Mas tudo muda quando Jean é a única profissional que poderia ajudar o irmão ferido do presidente, ela recebe uma licença especial para poder falar e trabalhar. Em uma conversa com o marido, ele reclama em voz alta que preferia quando ela não podia falar. E aqui fica evidente que esse é o verdadeiro perigo da normalização da opressão, quando as pessoas começam a se acostumar com as situações absurdas impostas e se adaptam a elas, tudo vai se tornando normal, deixando de chocar ou causar repulsa, basta ver relatos de policiais nazistas quando lhes perguntaram por que seguiam com práticas tão cruéis mesmo não concordando com elas.

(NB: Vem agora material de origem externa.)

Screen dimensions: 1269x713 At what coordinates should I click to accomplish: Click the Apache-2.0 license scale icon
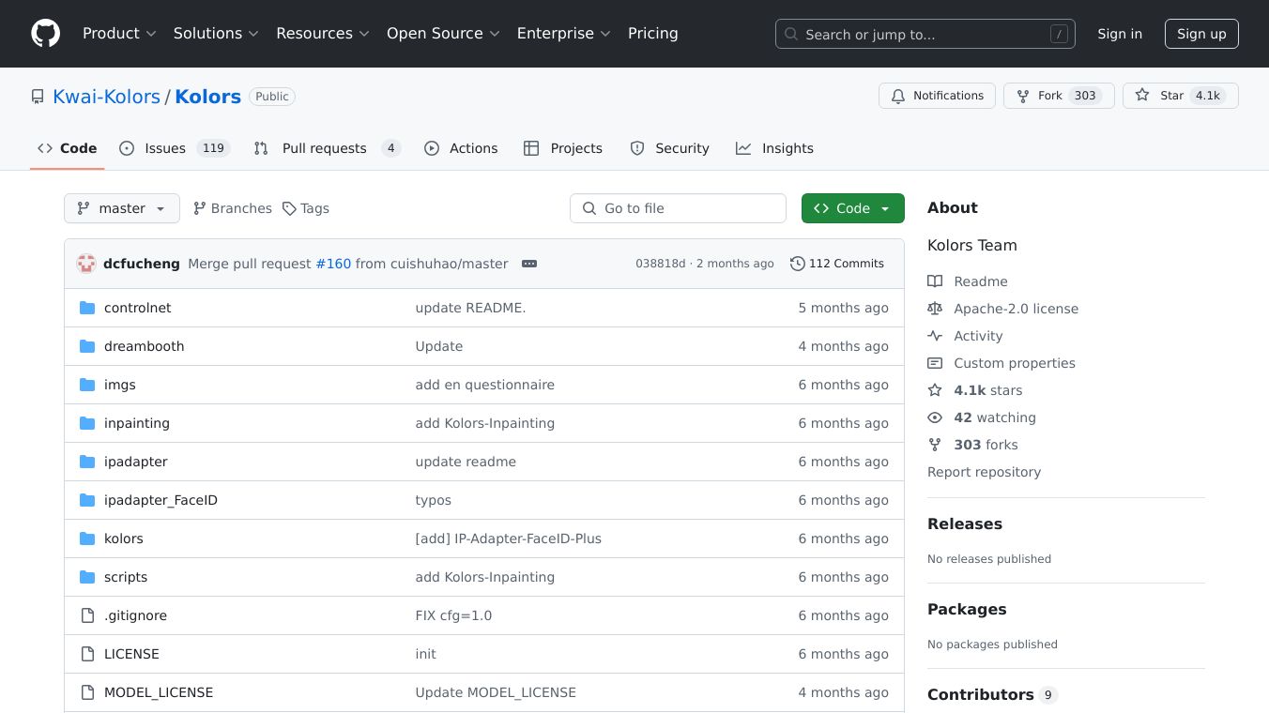(x=935, y=309)
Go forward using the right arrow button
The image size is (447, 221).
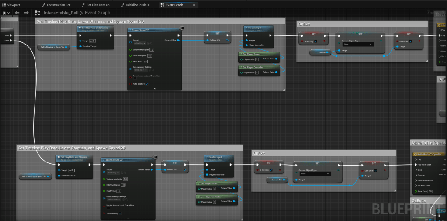click(x=27, y=13)
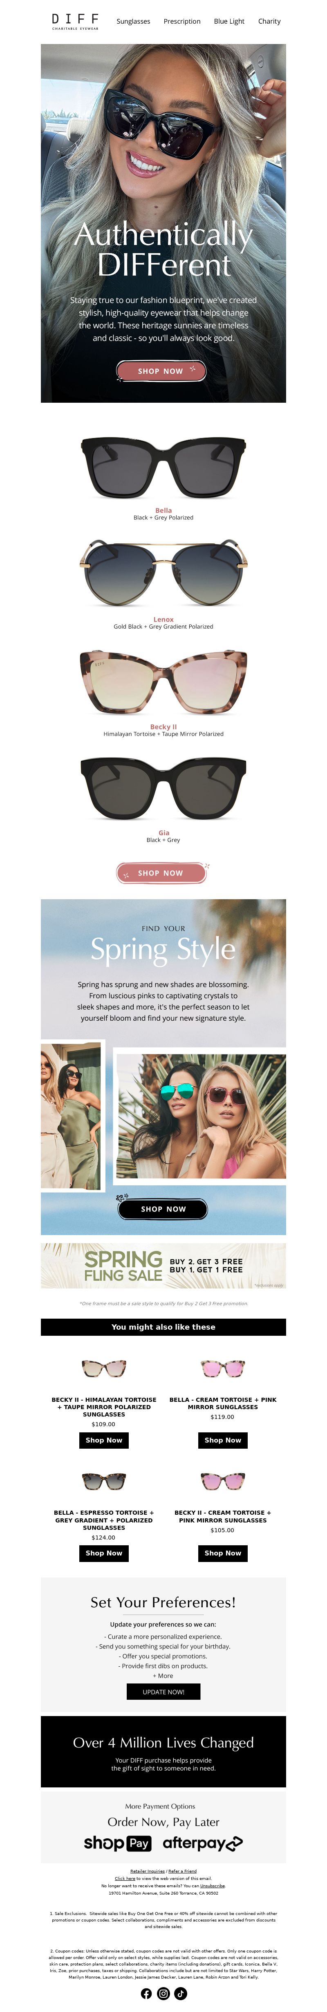
Task: Click the black Shop Now button under Spring Style
Action: 164,1208
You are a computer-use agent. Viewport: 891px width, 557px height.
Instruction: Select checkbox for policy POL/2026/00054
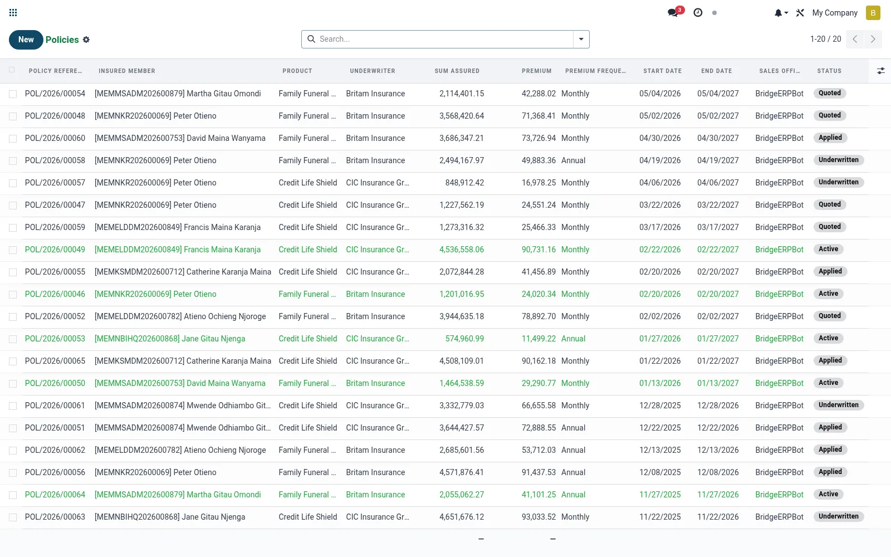point(13,94)
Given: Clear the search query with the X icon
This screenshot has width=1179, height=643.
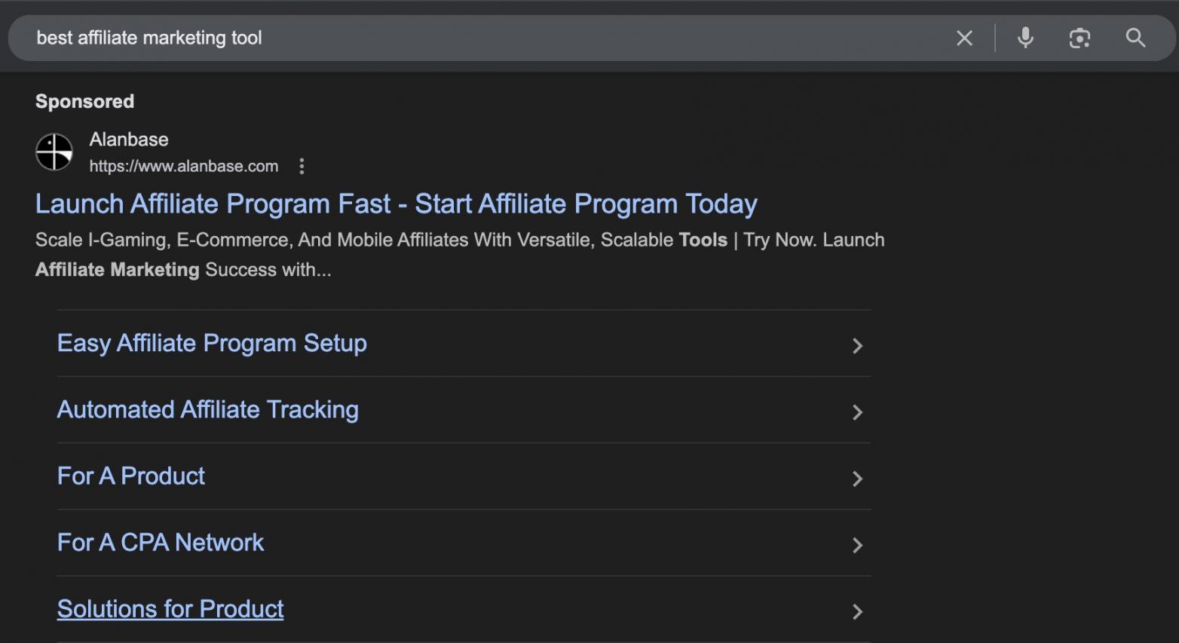Looking at the screenshot, I should tap(964, 38).
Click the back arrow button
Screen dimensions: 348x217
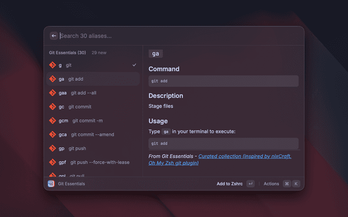pyautogui.click(x=54, y=36)
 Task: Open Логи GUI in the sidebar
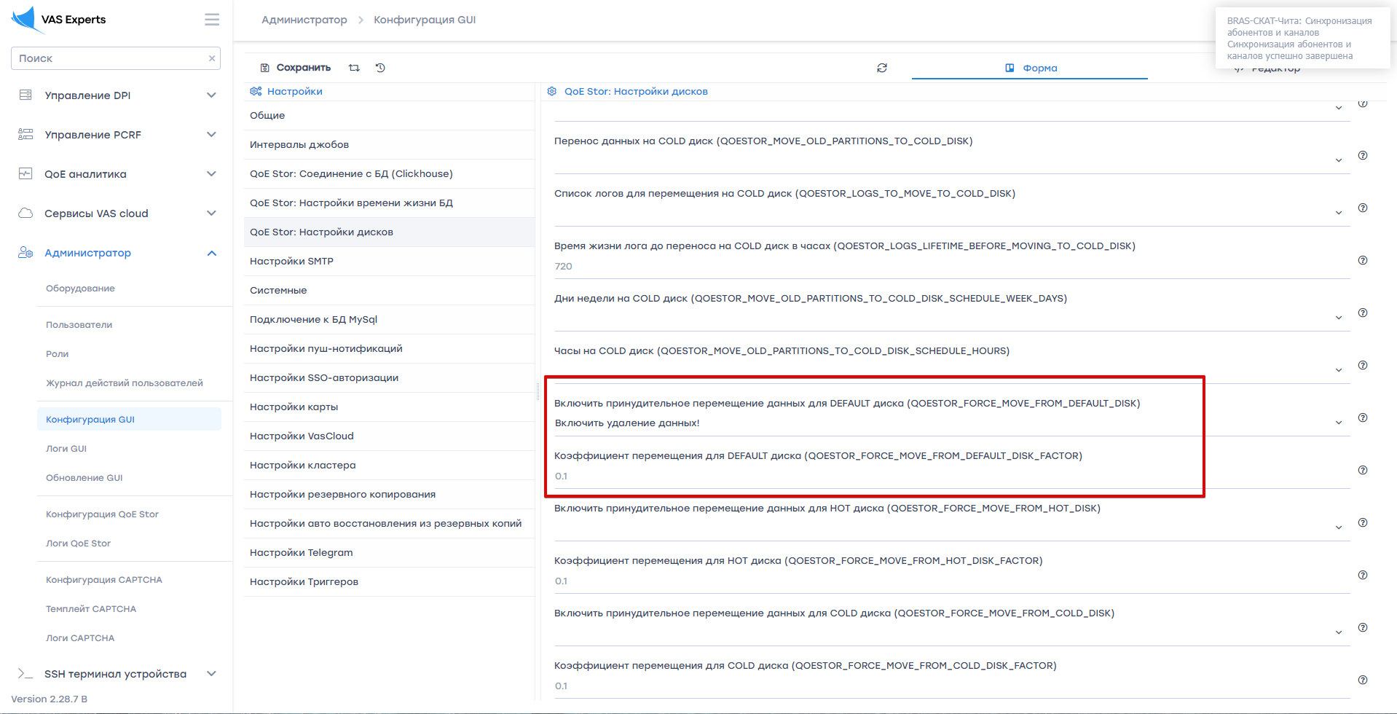[66, 449]
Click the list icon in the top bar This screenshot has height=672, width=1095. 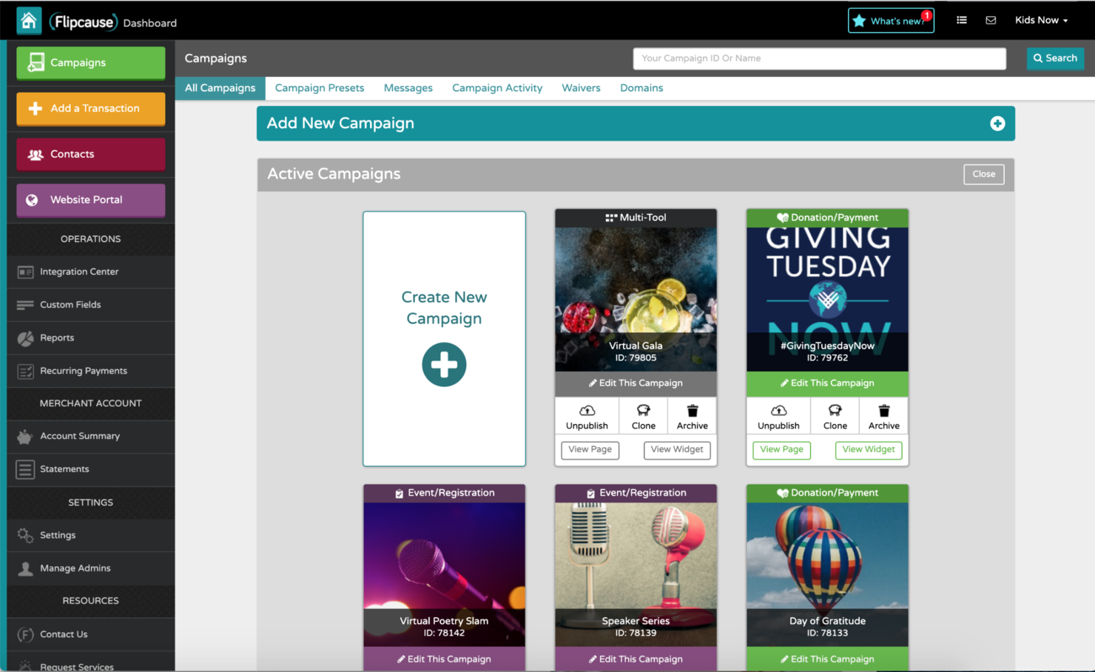tap(961, 20)
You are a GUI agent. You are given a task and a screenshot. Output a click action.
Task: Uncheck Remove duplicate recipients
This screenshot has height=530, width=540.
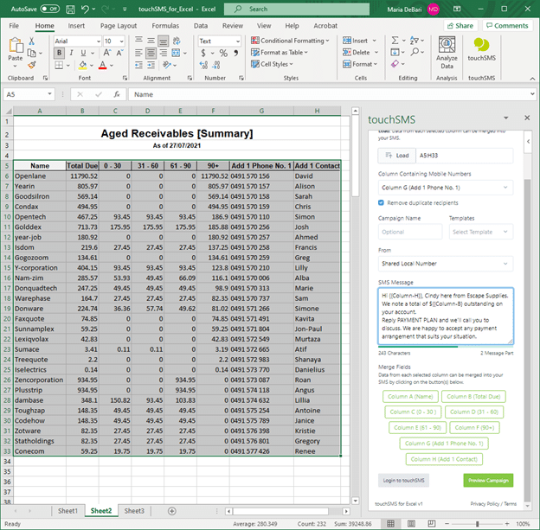[x=382, y=202]
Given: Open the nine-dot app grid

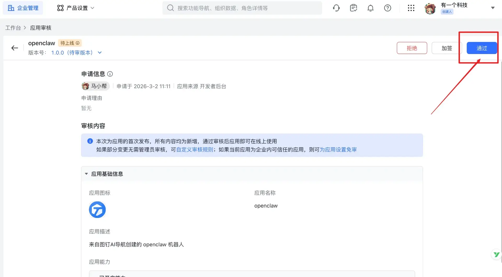Looking at the screenshot, I should point(411,8).
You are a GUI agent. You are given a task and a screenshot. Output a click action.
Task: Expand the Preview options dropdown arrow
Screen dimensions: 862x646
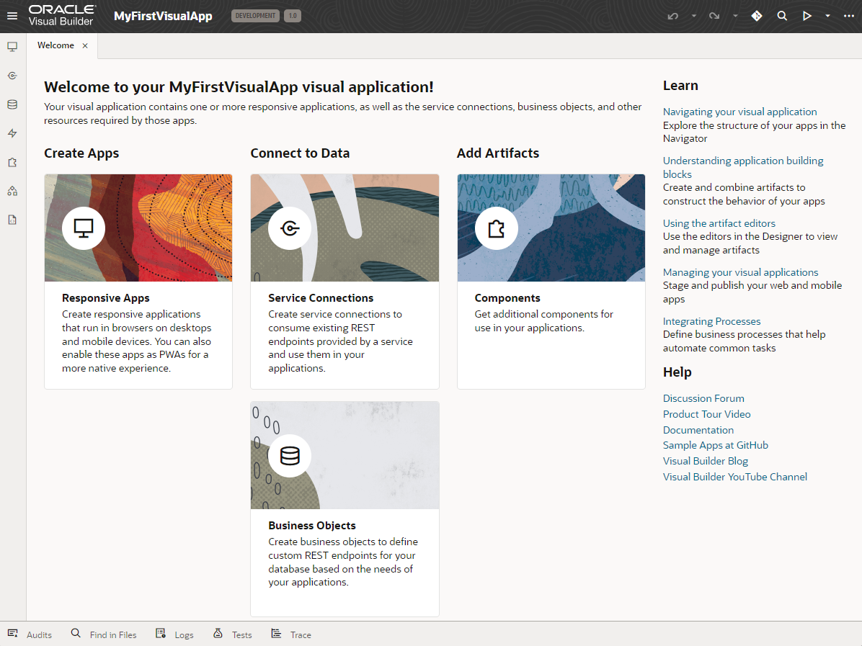point(827,16)
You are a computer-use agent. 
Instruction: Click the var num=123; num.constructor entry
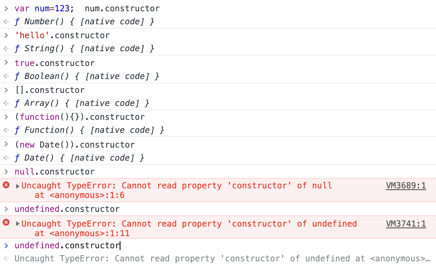[87, 8]
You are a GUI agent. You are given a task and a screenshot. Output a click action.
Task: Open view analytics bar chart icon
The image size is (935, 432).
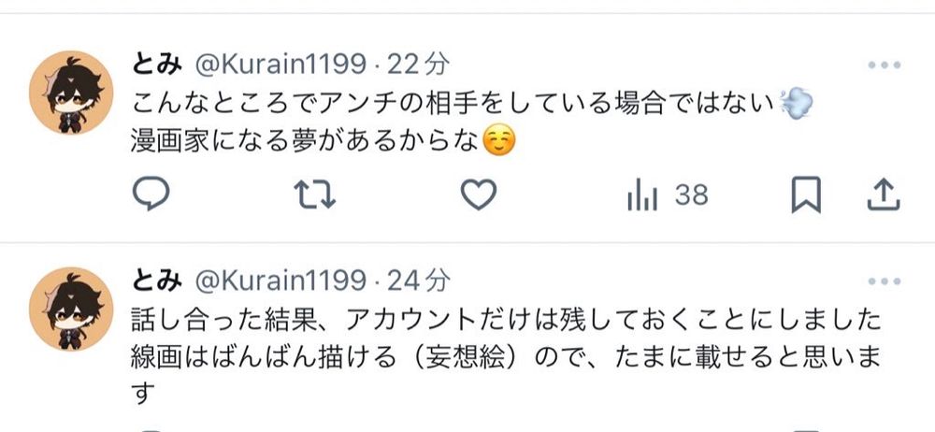click(x=642, y=195)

Outra preocupação de Jean é seu filho mais velho. A autora coloca cenas de um ano antes em vários momentos, antes da vida mudar drasticamente, onde aulas de teorias fundamentalistas cristãs começaram a aparecer nas escolas. O que parecia inócuo, inocente, começa a surgir aqui e ali sob a alegação de defesa de uma sociedade mais justa, um ano depois, seu filho mais velho é totalmente a favor do novo sistema e chega a tratar a mãe como uma empregada, dizendo que a função de cuidar da casa é da mulher e não de todos os moradores.
A narrativa é intensa e provoca reflexões sobre questões sociais contemporâneas, especialmente relacionadas à igualdade de gênero, à liberdade individual, o crescente poder econômico e político de países ditatórias que dão pouco ou nenhum espaço as mulheres e não incomum, restringem direitos que elas já haviam adquirido no passado.
Essa história também nos mostra que grandes mudanças governamentais começam de forma pequena, em grupos como igrejas, escolas e assim vão ganhando força. Foi inevitável não sentir calafrios lendo esse livro, porque é inevitável ir estabelecendo pontos entre a ficção e a realidade, pois todos os dias vemos nos noticiários o número crescente, em países democráticos, de apoiadores de narrativas de países ditatoriais.
Fiquei decepcionada com o final da história, poderia ter sido mais aprofundado, a autora passou muito rapidamente por algumas situações interessantes como as explicações científicas do projeto onde ela trabalhava e o final fica meio em aberto para alguns personagens. Ele tinha espaço para ser bem mais robusto do que foi, me passou a impressão que a autora cansou e quis acabar logo com a trama, uma história que poderia ter sido excelente, mas que, sem dúvida, deixa uma marca duradoura.
Mas não se engane, "Vox" é uma leitura emocionante, capaz de provocar calafrios ao traçar paralelos entre ficção e realidade, por destacar o poder ditatorial crescente e a resistência insuficiente diante da supressão de direitos.
Se você ainda não é um ávido leitor, corre o risco desse livro ser a porta de entrada para um mundo de emoções e reflexões, você pode se apaixonar pela leitura!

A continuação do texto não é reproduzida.